● EXERCISE GOAL:
Search the records below for the string "años" and report only the number of lines that contain it.

········

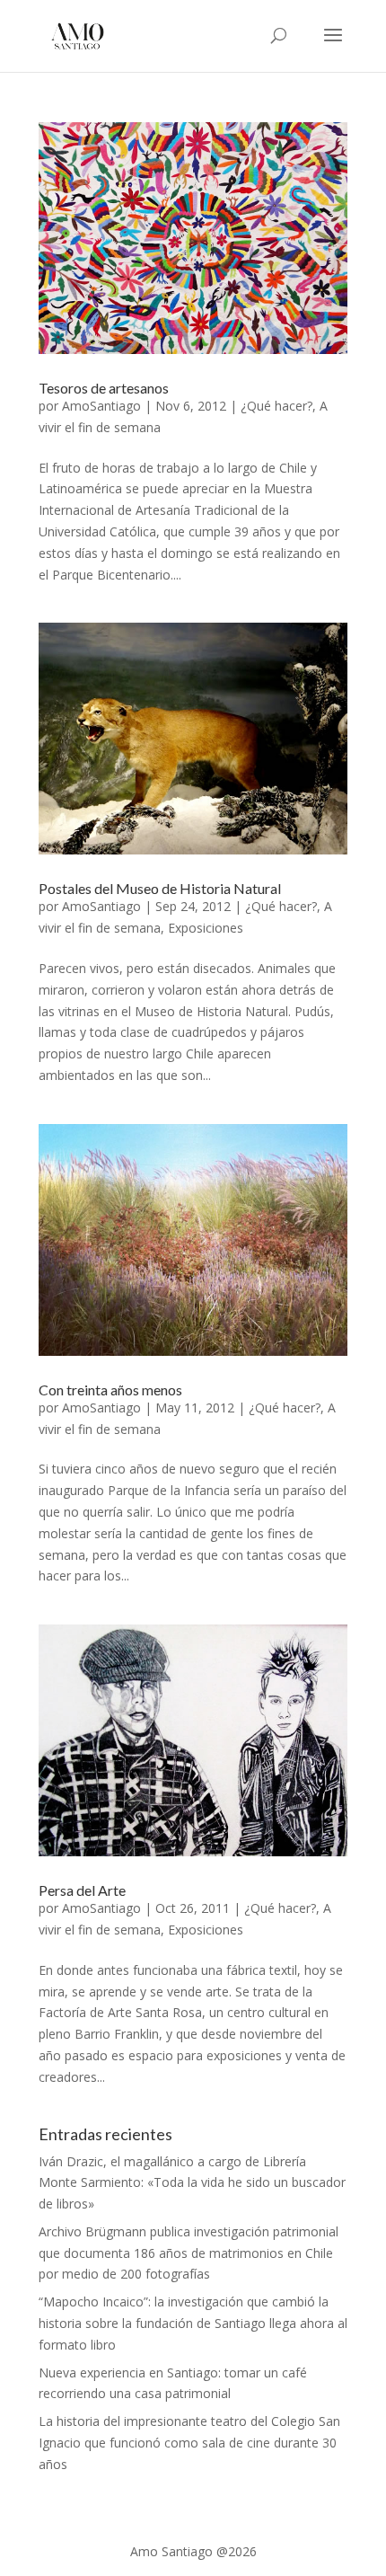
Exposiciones (205, 927)
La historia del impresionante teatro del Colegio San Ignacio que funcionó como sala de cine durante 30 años (189, 2442)
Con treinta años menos (110, 1389)
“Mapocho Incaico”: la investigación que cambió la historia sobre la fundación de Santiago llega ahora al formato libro (193, 2323)
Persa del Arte (82, 1890)
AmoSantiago (101, 405)
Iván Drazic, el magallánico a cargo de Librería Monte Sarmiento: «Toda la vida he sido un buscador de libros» (192, 2183)
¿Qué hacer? (276, 405)
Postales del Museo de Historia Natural (160, 888)
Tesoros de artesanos (104, 387)
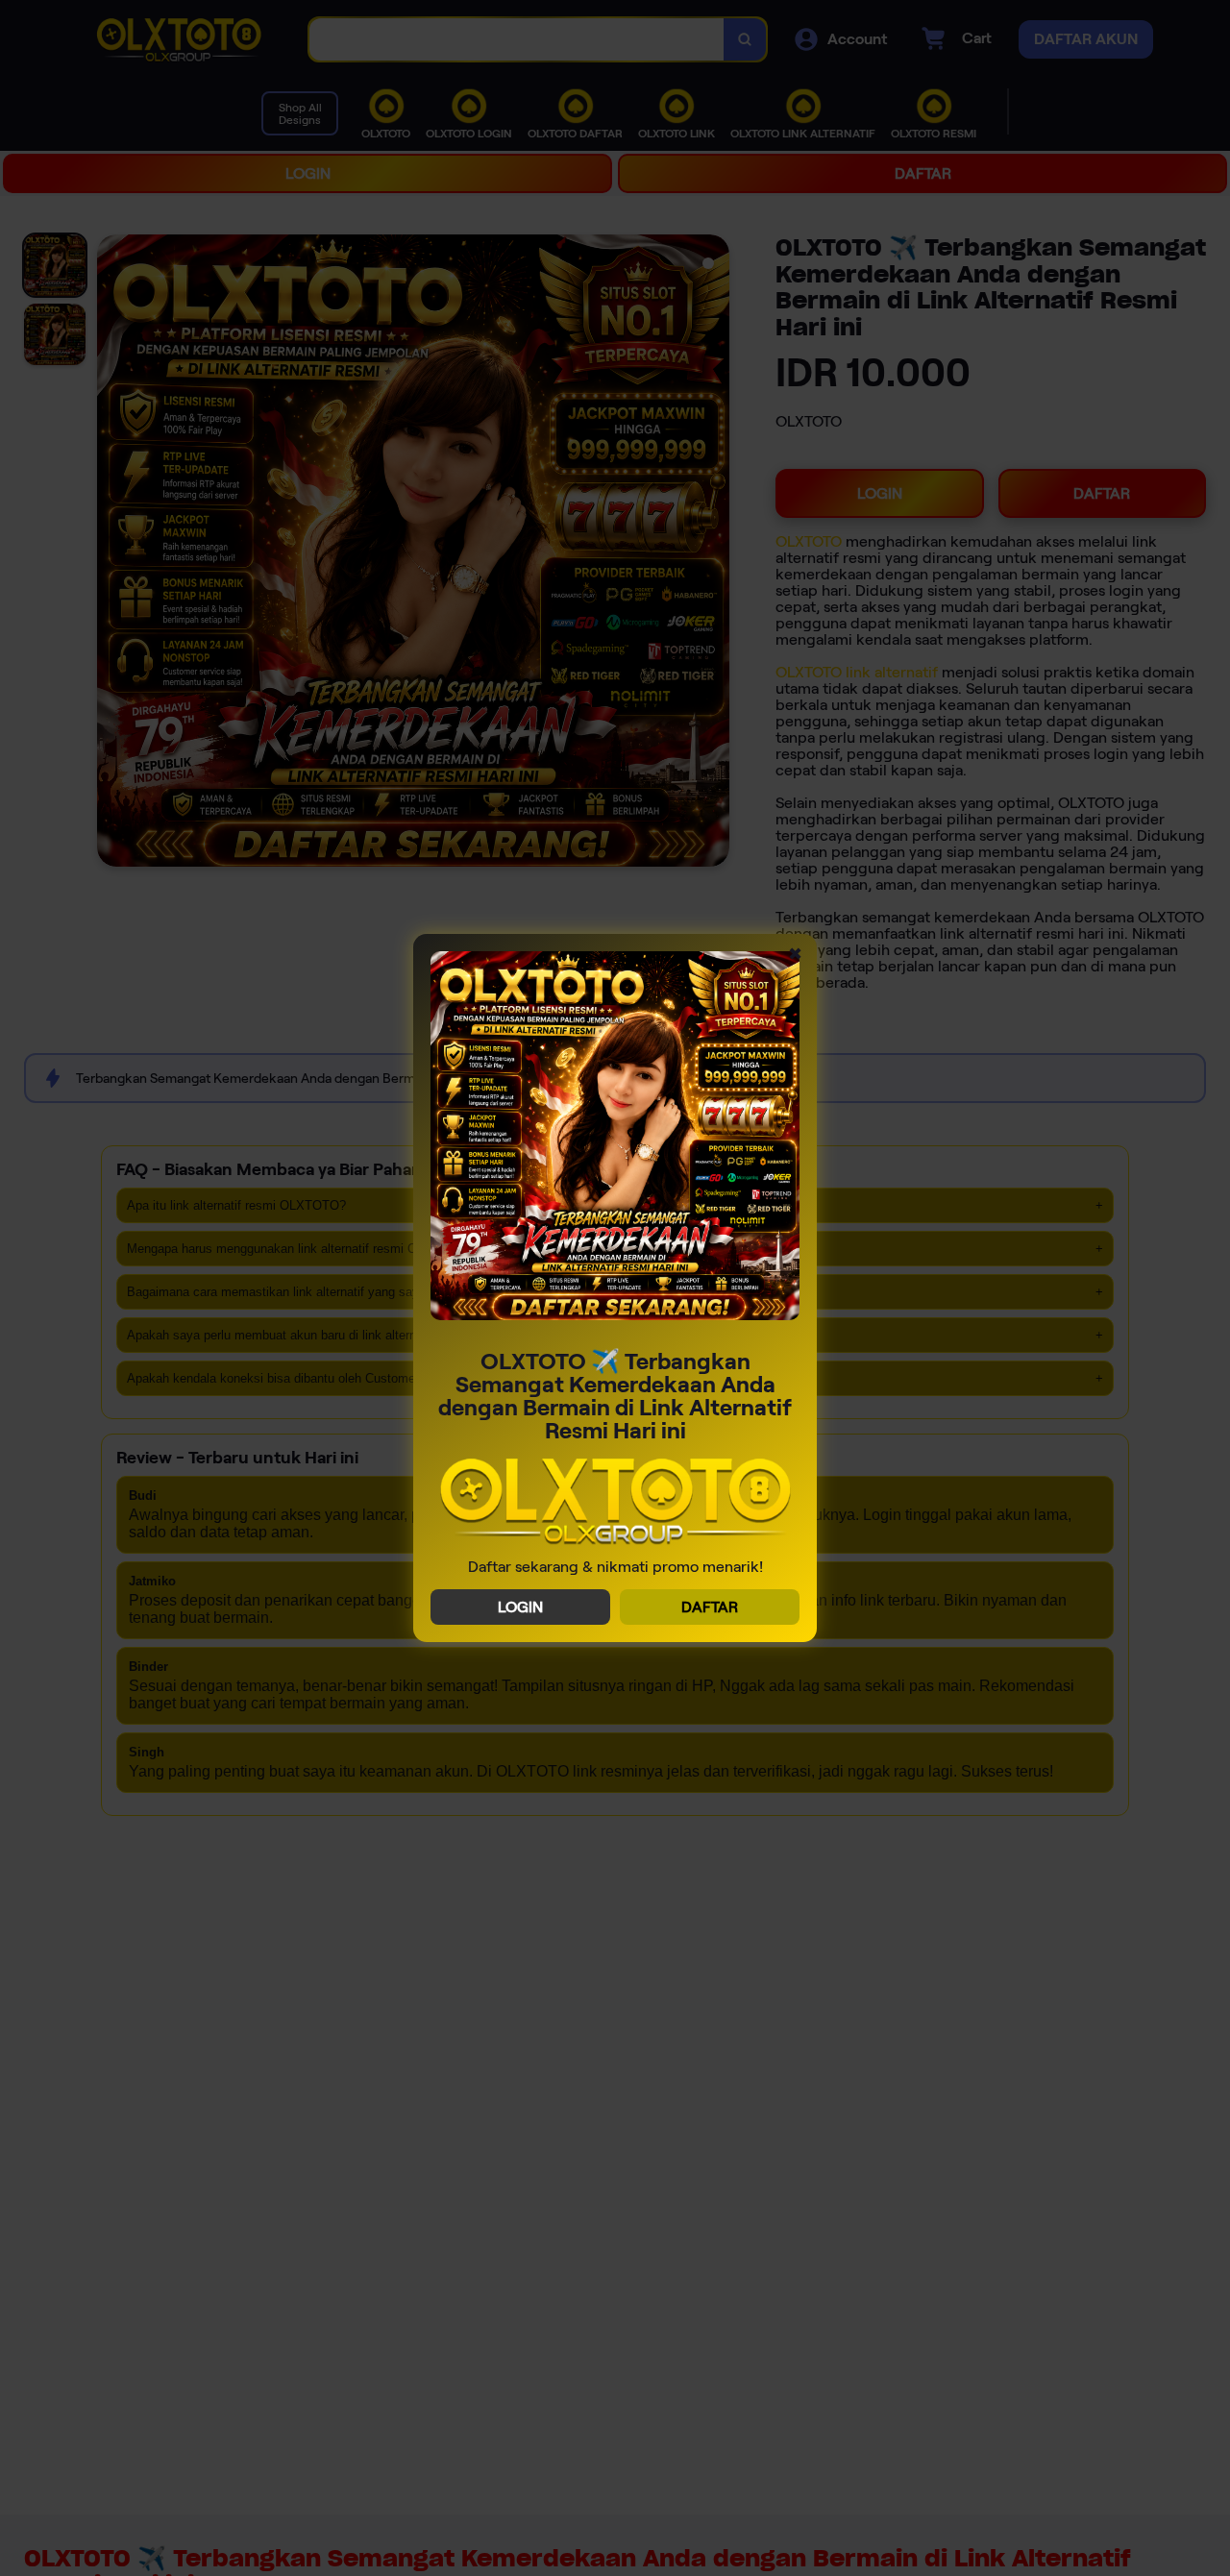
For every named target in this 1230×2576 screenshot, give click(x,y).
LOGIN (520, 1607)
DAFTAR (709, 1607)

········

● EXPECTED ANSWER:
2